GAA: 1.35 | SVP: 0.953
It's a common expression in hockey and it's true: you can't win without goaltending. And as difficult as it is to win without goaltending, it's perhaps more difficult to do so with a so-called No.-1 netminder. The fact is, "franchise" cage protectors are few and far between. While some clubs sleep under the blanket of knowledge that their crease will remain protected, others are left to scramble. Meanwhile, goalies who are thought to be merely backups aim to disprove the stigma. Through one week of action, you as fantasy owners have had to play musical chairs with your netminding tandems. Can you sit pretty for a season with "backups" as your options? Here's The Real Spiel:
Just hours prior to the season-opening drop of the puck for the Islanders, it was announced that goalie Al Montoya will get the start between the pipes over Evgeni Nabokov and Rick DiPietro. Since then, the more established names have sat and watched, as the thus far journeyman netminder has played to a 2-1-0 record and posted a 1.35 GAA and .953 save percentage. Meanwhile, in Edmonton, the younger Devan Dubnyk is battling with the veteran Nikolai Khabibulin. Even the legendary Martin Brodeur is feeling the heat from backup Johan Hedberg. Fact is, regardless of career numbers, backups can be productive for your fantasy clubs. Whenever the chance to play presents itself, it's more than just a game these backups play for -- it's an opportunity to steal the spotlight in the cage. Assemble your rosters, accordingly.
SOG: 9 | +/-: -4
While you can't win without goaltending, defense wins championships. Go figure.

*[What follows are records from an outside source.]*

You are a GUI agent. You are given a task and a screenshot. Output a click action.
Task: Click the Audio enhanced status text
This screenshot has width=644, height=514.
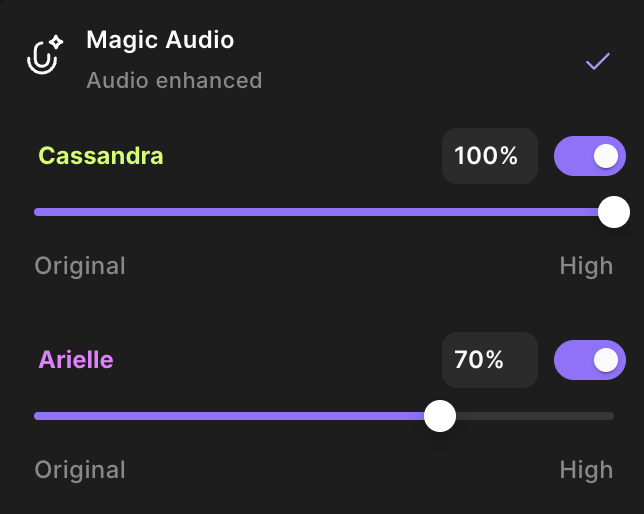click(x=174, y=80)
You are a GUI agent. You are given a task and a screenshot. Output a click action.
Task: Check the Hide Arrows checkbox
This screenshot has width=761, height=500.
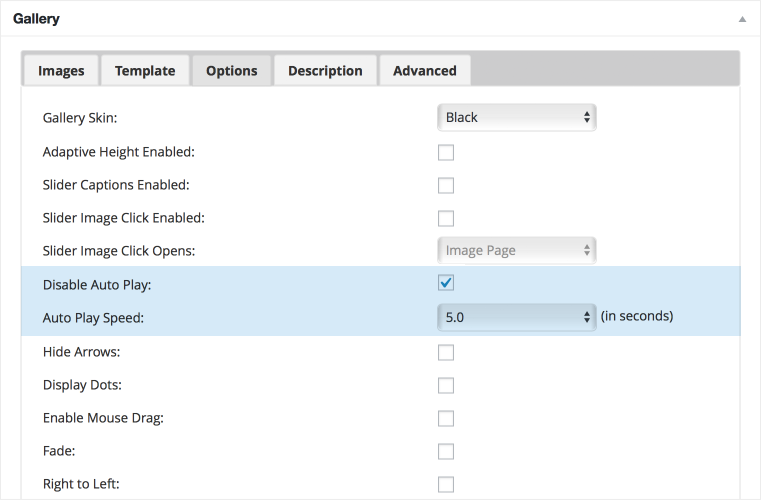click(446, 352)
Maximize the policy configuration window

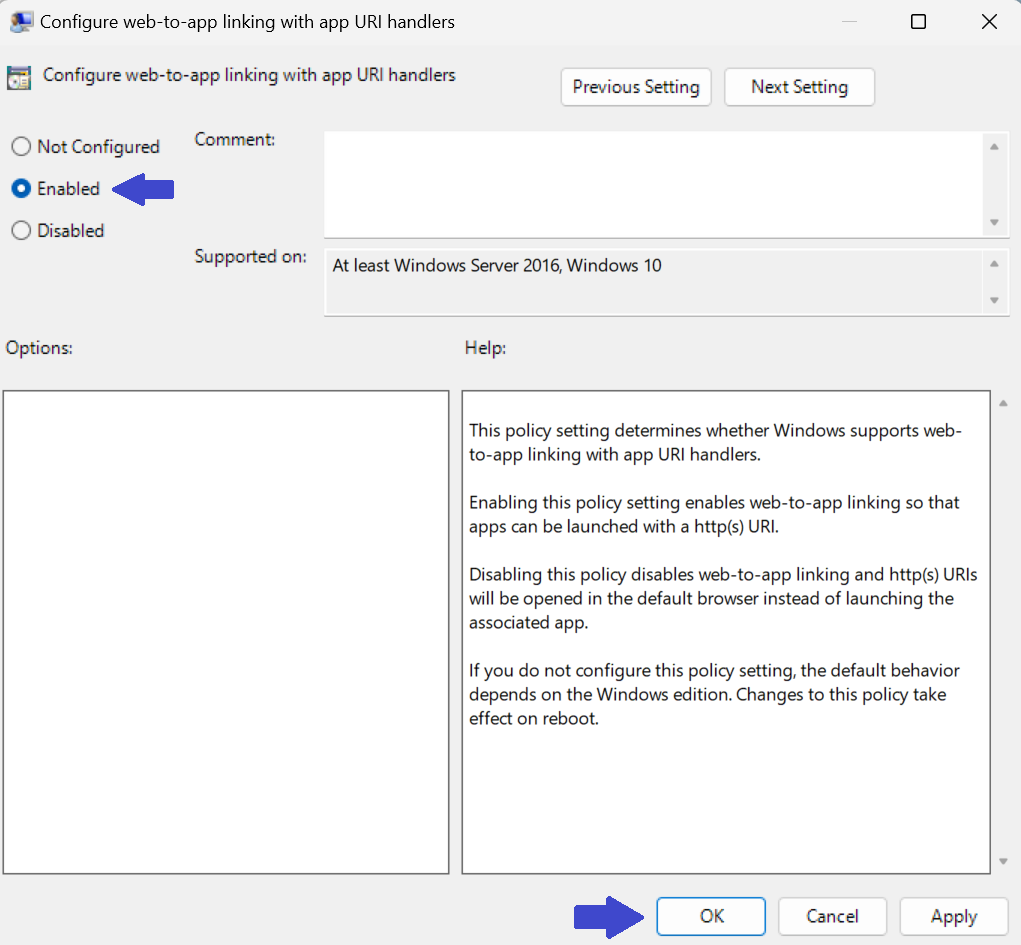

For the team on the ice, that means a healthy balance of stay-at-home blueliners who can dish and take physicality with the best of them and those who can play the role of the fourth and, sometimes, fifth forward on the ice -- defenseman who are offensively-minded. For your fantasy teams, you'll more so rely on the latter batch. But don't forget about those who may help you in other categories like shots, perhaps hit and PIMs. Surely, Boston's Zdero Chara comes to mind. As do Detroit's Nicklas Lidstrom and Nashville's Shea Weber. But what about the surprise Norris Trophy hopefuls like Erik Karlsson? Aside from the obvious difference of more established versus not yet entirely proven, the other difference is that Karlsson plays on a rebuilding Ottawa team. Do you trust the talent of Karlsson and the reliance on him to perform on a team most believed won't be playoff bound? Here's The Real Spiel:
The Senators are not the second best team in the NHL after one week of fantasy play, but Karlsson is the second-best point-producing defenseman in the same stretch. It's likely that the Sens will continue to chase such a high ranking and it's just as likely that Karlsson can hold on to his. In fantasy hockey, the numbers just don't lie. Karlsson plays with talents like Daniel Alfredsson, Jason Spezza and Sergei Gonchar. His opportunities to produce are more reality than fantasy. Fortunately, that means good things for your fantasy team if you've got him. But don't necessarily rely on a year's worth of production. Sometimes, you have to strike while the iron's hot. So far, Karlsson is that iron.